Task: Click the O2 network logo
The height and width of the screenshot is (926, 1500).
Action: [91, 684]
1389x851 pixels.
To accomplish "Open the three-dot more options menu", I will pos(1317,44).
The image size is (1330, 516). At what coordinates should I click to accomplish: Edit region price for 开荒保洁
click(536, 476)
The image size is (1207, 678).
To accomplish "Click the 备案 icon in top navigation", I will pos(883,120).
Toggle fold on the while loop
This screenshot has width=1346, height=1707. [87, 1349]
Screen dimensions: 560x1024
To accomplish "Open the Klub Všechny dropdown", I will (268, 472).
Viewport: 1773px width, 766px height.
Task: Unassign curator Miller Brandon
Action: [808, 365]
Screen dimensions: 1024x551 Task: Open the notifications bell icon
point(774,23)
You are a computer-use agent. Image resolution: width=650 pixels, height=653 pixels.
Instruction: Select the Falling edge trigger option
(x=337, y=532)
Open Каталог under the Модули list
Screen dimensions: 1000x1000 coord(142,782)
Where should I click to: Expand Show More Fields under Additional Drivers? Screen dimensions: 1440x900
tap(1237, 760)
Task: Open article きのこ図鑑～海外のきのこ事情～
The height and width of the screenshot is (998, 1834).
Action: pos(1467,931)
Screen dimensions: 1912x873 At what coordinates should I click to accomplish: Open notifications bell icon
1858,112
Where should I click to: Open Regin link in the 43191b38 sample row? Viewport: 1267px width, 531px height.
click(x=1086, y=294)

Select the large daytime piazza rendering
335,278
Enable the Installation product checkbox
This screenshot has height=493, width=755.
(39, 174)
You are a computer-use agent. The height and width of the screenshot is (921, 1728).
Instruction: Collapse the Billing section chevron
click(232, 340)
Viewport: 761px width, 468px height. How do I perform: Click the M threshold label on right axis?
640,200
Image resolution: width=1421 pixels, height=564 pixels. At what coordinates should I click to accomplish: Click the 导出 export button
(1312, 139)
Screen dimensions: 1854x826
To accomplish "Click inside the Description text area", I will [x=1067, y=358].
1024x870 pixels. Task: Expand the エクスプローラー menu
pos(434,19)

◆ EXERCISE
Please give an exact copy of every entry.

◆ FINISHED TASK
Task: Click the O2 network logo
The height and width of the screenshot is (926, 1500).
Action: [91, 684]
1389x851 pixels.
To accomplish "Open the three-dot more options menu", I will pos(1317,44).
The image size is (1330, 516). At what coordinates should I click to accomplish: Edit region price for 开荒保洁
click(536, 476)
The image size is (1207, 678).
To accomplish "Click the 备案 icon in top navigation", I will pos(883,120).
Toggle fold on the while loop
This screenshot has width=1346, height=1707. [87, 1349]
Screen dimensions: 560x1024
To accomplish "Open the Klub Všechny dropdown", I will (268, 472).
Viewport: 1773px width, 766px height.
Task: Unassign curator Miller Brandon
Action: [808, 365]
Screen dimensions: 1024x551 Task: Open the notifications bell icon
point(774,23)
You are a computer-use agent. Image resolution: width=650 pixels, height=653 pixels.
Instruction: Select the Falling edge trigger option
(x=337, y=532)
Open Каталог under the Модули list
Screen dimensions: 1000x1000 coord(142,782)
Where should I click to: Expand Show More Fields under Additional Drivers? Screen dimensions: 1440x900
tap(1237, 760)
Task: Open article きのこ図鑑～海外のきのこ事情～
The height and width of the screenshot is (998, 1834).
Action: pos(1467,931)
Screen dimensions: 1912x873 At what coordinates should I click to accomplish: Open notifications bell icon
1858,112
Where should I click to: Open Regin link in the 43191b38 sample row? Viewport: 1267px width, 531px height.
click(x=1086, y=294)

Select the large daytime piazza rendering
335,278
Enable the Installation product checkbox
This screenshot has height=493, width=755.
(39, 174)
You are a computer-use agent. The height and width of the screenshot is (921, 1728).
Instruction: Collapse the Billing section chevron
click(232, 340)
Viewport: 761px width, 468px height. How do I perform: Click the M threshold label on right axis?
640,200
Image resolution: width=1421 pixels, height=564 pixels. At what coordinates should I click to accomplish: Click the 导出 export button
(1312, 139)
Screen dimensions: 1854x826
To accomplish "Click inside the Description text area", I will [x=1067, y=358].
1024x870 pixels. Task: Expand the エクスプローラー menu
pos(434,19)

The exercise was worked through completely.